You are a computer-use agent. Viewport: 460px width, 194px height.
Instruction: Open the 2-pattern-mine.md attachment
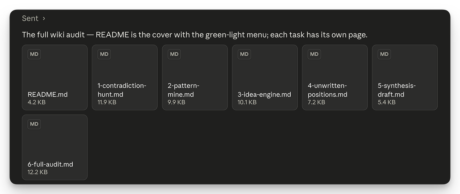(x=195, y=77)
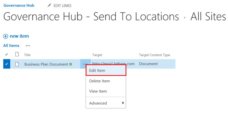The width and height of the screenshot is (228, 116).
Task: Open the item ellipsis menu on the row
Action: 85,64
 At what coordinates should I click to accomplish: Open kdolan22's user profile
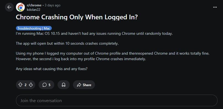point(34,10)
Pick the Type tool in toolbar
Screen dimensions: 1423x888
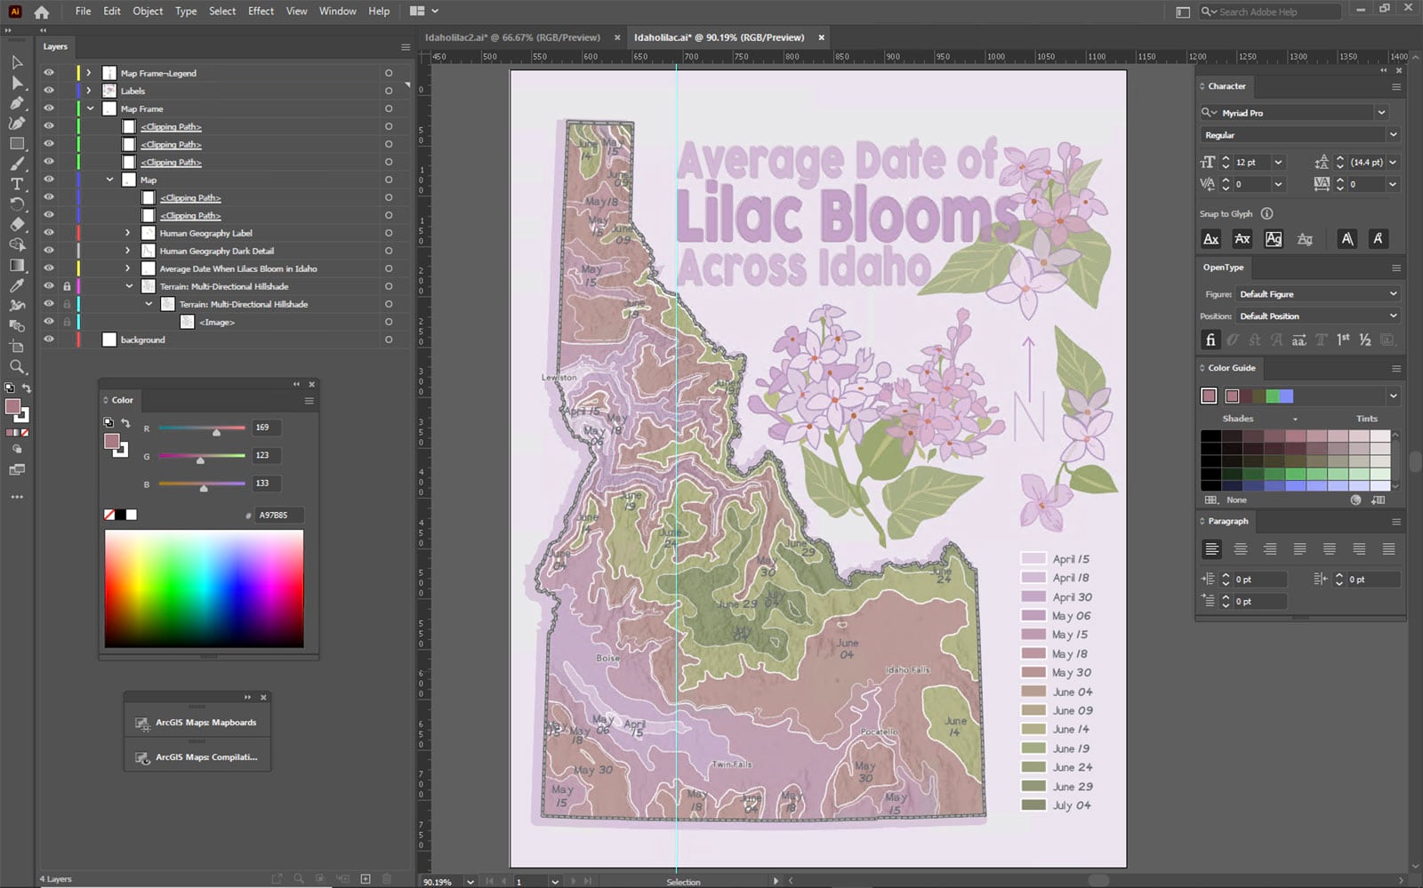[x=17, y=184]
####
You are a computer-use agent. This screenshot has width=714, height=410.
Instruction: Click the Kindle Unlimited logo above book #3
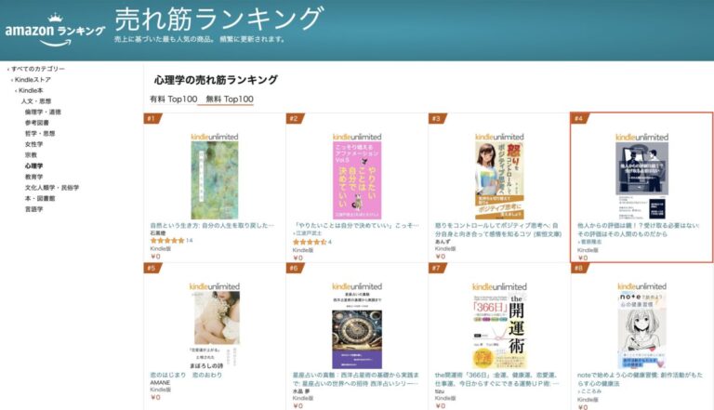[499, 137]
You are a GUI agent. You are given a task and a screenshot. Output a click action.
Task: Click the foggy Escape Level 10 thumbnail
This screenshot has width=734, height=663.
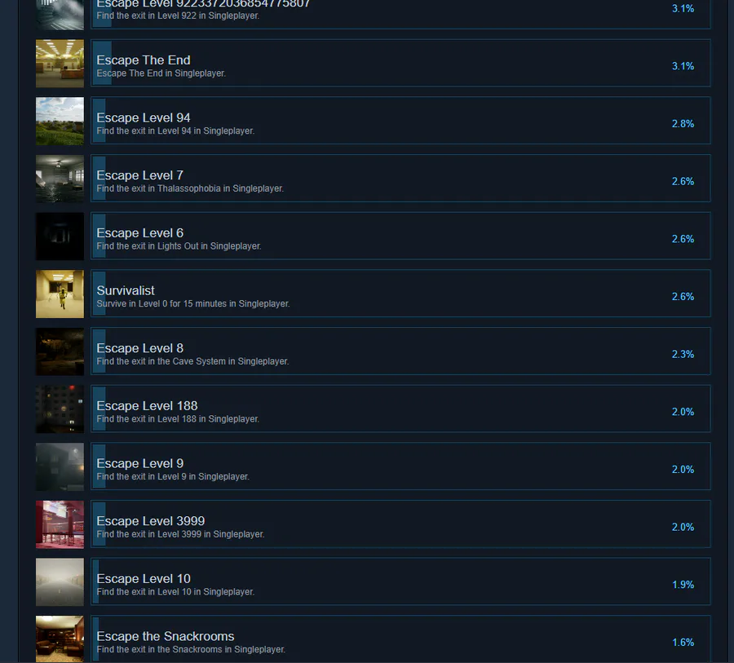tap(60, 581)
####
EXERCISE DIRECTIONS => Please say how many lines in the entries hold the string "agent". Give only the number.

PROBLEM SOLUTION => 3